La ferme France reste structurellement en difficulté malgré des rendements en hausse. L’impact négatif du rendement en colza neutralise de par son poids dans l’assolement une bonne partie des gains observés en céréales.

Des disparités de rentabilité significatives selon les principales régions françaises

Recalculé à l’échelle de chaque région, le ratio d’atteinte de besoin en chiffre d’affaires met en lumière de fortes disparités selon les régions compte tenu des différences d’assolement et de potentiel. La carte de France ci-dessous représente l’impact des rendements 2019 sur ce ratio région par région.

Les régions qui profitent de la bonne récolte 2019 sont les régions Pays de Loire, Ile de France, Grand Est et Bourgogne Franche Comté. Pour les régions Nouvelle Aquitaine et Occitanie, l’impact des rendements est négatif sur l’évolution du ratio d’atteinte de besoin en chiffre d’affaires. Pour ces 2 régions, cela s’explique par un recul des rendements en colza (plus de 20% par rapport à la moyenne historique).

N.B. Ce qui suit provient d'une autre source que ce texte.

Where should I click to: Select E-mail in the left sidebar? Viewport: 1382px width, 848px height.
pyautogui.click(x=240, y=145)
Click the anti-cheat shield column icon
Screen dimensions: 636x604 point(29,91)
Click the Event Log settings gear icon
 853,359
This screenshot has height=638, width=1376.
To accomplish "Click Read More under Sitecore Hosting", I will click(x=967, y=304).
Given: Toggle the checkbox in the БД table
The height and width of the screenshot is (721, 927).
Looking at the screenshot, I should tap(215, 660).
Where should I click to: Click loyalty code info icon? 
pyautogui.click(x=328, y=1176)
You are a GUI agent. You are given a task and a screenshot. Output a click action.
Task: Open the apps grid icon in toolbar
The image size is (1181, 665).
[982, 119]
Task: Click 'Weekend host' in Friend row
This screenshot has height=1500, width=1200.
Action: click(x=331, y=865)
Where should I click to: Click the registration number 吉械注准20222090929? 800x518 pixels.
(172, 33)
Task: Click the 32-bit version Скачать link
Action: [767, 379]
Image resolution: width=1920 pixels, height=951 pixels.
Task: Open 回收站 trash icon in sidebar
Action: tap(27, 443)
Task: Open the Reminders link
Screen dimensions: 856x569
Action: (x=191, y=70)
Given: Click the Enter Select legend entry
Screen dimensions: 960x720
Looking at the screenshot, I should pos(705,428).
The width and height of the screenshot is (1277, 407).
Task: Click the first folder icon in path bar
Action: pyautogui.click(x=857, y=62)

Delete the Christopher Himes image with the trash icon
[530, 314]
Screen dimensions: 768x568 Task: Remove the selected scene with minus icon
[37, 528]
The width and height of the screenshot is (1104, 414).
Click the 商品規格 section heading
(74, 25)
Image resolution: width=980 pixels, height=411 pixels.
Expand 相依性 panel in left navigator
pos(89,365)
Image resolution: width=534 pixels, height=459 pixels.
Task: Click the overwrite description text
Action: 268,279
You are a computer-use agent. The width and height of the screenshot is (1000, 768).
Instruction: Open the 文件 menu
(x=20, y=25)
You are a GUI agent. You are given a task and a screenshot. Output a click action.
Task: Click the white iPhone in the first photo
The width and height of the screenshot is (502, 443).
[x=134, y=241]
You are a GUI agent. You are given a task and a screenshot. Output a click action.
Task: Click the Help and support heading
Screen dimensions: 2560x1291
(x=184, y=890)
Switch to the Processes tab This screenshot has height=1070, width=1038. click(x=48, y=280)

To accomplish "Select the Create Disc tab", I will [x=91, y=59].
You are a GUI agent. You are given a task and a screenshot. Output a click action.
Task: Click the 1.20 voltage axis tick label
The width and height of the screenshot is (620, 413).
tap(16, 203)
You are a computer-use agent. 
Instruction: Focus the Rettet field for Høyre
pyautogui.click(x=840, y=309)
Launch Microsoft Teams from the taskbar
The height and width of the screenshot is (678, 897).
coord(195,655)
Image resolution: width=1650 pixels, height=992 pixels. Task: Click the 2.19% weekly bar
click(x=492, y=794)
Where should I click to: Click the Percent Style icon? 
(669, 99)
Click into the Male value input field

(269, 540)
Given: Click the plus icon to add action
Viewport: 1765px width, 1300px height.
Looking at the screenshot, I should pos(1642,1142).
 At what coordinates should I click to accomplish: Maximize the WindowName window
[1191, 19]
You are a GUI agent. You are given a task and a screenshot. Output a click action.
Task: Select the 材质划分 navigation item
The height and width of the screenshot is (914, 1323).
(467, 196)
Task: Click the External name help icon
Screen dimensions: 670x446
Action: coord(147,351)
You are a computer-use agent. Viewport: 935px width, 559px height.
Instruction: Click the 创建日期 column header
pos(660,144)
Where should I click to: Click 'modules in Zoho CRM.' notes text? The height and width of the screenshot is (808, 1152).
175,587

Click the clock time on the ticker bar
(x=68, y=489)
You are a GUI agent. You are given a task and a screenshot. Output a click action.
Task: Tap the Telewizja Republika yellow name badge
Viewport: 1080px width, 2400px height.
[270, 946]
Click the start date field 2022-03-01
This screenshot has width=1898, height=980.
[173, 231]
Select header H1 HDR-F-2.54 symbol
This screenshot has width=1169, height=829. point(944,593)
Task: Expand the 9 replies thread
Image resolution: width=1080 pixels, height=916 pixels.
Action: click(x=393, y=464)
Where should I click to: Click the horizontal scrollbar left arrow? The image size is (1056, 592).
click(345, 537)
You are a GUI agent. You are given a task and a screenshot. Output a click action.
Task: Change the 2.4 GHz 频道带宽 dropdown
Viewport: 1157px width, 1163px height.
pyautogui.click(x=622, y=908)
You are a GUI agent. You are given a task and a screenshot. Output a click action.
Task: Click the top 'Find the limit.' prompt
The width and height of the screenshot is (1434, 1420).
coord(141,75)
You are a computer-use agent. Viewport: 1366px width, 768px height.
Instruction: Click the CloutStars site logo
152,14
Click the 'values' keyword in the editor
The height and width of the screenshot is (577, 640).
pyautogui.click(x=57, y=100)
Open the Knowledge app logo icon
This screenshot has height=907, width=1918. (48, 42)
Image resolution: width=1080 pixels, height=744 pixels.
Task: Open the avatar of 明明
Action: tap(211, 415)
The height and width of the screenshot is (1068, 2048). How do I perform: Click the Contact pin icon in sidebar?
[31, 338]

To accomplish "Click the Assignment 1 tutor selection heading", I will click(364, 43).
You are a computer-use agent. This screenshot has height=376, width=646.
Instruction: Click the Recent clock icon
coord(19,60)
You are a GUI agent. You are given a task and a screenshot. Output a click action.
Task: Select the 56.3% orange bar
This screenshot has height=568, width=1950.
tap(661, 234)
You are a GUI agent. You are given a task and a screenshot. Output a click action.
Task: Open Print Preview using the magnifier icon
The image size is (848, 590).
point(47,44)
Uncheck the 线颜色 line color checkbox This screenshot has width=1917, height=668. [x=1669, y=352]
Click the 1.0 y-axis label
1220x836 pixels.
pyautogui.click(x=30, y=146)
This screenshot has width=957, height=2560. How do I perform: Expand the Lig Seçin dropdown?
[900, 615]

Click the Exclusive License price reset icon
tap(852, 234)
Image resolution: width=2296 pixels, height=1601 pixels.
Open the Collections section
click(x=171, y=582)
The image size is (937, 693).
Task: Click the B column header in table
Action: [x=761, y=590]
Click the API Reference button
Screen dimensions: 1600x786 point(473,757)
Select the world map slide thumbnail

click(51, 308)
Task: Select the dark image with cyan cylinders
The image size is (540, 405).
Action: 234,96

Pour la région Centre Val de Loire, le fort recul des rendements en colza (2ème culture en importance en ha avant l’orge d’hiver) limite les effets d’une bonne récolte en céréales.

Cette carte met surtout en évidence que la bonne récolte permet d’atteindre l’objectif minimum de chiffre d’affaires à réaliser pour 4 régions sur 9 : Hauts de France, Normandie, Pays de Loire et Ile de France. Pour les régions Grand Est et Centre Val de Loire, les bons rendements ne suffisent pas pour atteindre les objectifs minimum de chiffre d’affaires.

L’atteinte de l’objectif de chiffre d’affaires sera dépendante d’une progression des prix d’ici la fin de campagne mais également des rendements à venir en maïs et tournesol.

En synthèse

Selon notre indicateur de rentabilité % d’atteinte de besoin en chiffre d’affaires, la situation reste globalement assez tendue.

Elle l’était encore davantage avant le démarrage de la récolte 2019, surtout avec des prix actuels très éloignés des plus hauts d’août 2018.

Les bons rendements 2019 sont les bienvenus dans ce contexte mais il ne masque pas le problème structurel de compétitivité de notre agriculture. L’équation de la rentabilité économique est aujourd’hui beaucoup plus complexe. L’impact rendement est limité. D’autres déterminants de la rentabilité sont à activer pour performer, notamment la maitrise de coûts et la valorisation de la récolte.